The Minera Limeworks were extensive lime quarries and kilns at Minera in Wrexham, Wales. It was located at , near the villages of Gwynfryn, Minera, and Coedpoeth and was locally referred to as The Calch.

==History==
The Minera Limeworks were once the largest lime workings in the north of Wales.
Limeburning at Minera is recorded from as early as 1620 but the Minera Lime Company was established in 1852. The total output from the Minera area quarries was estimated, in 1859, to be around 300,000 tons, with 200,000 tons of this converted to lime.

The Minera Lime Company became a limited company in 1865, and this prompted some heavy cash injection into the works. Using this money, the company erected a "Hoffmann kiln". Originally destined for brickmaking, it was soon converted to limeburning. This kiln still exists and is one of three that were purpose-built for lime burning left in the UK: another is located at Langcliffe in Yorkshire, another is located at Llanymynech Limeworks.

The quarries had their own steam locomotive and hundred of open coal wagons and closed lime wagons at its peak. Hornby Railways and Dapol both have model wagons detailing the Minera Lime Co. It also had extensive kilns, still there to this day.
The works closed in 1972 and the Wrexham and Minera Branch railway lines were pulled up at around the same time.

==Current usage==

Blasting and quarrying of limestone, used for road building materials, continued at the site until 1993.

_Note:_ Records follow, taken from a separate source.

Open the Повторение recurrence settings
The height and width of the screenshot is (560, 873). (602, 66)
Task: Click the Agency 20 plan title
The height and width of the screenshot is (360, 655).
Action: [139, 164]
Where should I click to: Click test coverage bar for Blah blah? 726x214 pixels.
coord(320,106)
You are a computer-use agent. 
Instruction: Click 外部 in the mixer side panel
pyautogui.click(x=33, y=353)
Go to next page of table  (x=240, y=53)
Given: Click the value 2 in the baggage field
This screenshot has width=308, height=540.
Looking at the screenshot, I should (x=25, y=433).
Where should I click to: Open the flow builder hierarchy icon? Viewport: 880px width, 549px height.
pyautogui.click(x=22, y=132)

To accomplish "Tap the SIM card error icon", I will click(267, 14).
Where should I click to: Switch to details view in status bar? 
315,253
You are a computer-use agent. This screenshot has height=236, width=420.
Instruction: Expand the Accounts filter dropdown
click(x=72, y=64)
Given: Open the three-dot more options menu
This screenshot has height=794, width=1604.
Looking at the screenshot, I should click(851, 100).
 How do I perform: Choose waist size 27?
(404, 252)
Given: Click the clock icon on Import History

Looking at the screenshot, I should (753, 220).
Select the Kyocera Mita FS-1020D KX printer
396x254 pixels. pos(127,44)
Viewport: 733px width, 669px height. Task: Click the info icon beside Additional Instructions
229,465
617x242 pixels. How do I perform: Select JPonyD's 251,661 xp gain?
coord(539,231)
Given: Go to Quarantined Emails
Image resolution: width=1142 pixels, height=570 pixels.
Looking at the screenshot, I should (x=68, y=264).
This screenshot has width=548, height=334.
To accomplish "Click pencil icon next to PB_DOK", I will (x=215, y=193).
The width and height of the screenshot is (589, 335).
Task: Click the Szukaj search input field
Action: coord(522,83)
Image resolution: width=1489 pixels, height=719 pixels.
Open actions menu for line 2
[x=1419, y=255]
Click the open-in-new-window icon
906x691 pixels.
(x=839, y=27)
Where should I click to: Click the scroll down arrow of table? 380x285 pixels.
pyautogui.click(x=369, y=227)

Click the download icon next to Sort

For many years since closure, the quarry served as storage for road building materials, and a tipple for them was built, but was soon abandoned. In 2004-05 the quarry was subject to a cleanup operation, where all the materials were taken and the whole area flattened. Tarmac (a supplier of materials to the building trade) who had taken interest in the site took several core samples and found the quarry to still be a viable source of lime.

Lafarge Aggregates owned the site until recently, following their take over of Redland plc and erected large amounts of fencing around most of the site as well as signage advising to stick to signed footpaths, restricting movement around the quarry for health and safety purposes. Lafarge had no interest in resuming quarrying operations at the site here.

The Minera Quarry Trust negotiated with Lafarge about the future of the site. Minera Quarry Trust was established in 2005 with the explicit aim of conserving the former quarry site for the benefit of the public. Since then the trust has made significant progress in developing a plan of action for the site that encompasses both short term improvements and long term sustainability for the site. The Trust worked in partnership with North Wales Wildlife Trust to develop the project and received political endorsement from Wrexham County Borough Council.

North Wales Wildlife Trust purchased the site for £1 from Tarmac, who also donated £100,000 so work could be carried out to make the site safe for public access. The site was officially opened on 2 June 2018 by Mike Dilger as their 36th Wildlife Reserve in North Wales.

The quarry contains entrances to the important caves Ogof Dydd Byraf and Ogof Llyn Du whose passages come very close to Ogof Cefn-y-Gist and Ogof Llyn Parc. starting in the quarry linked to many underground rivers.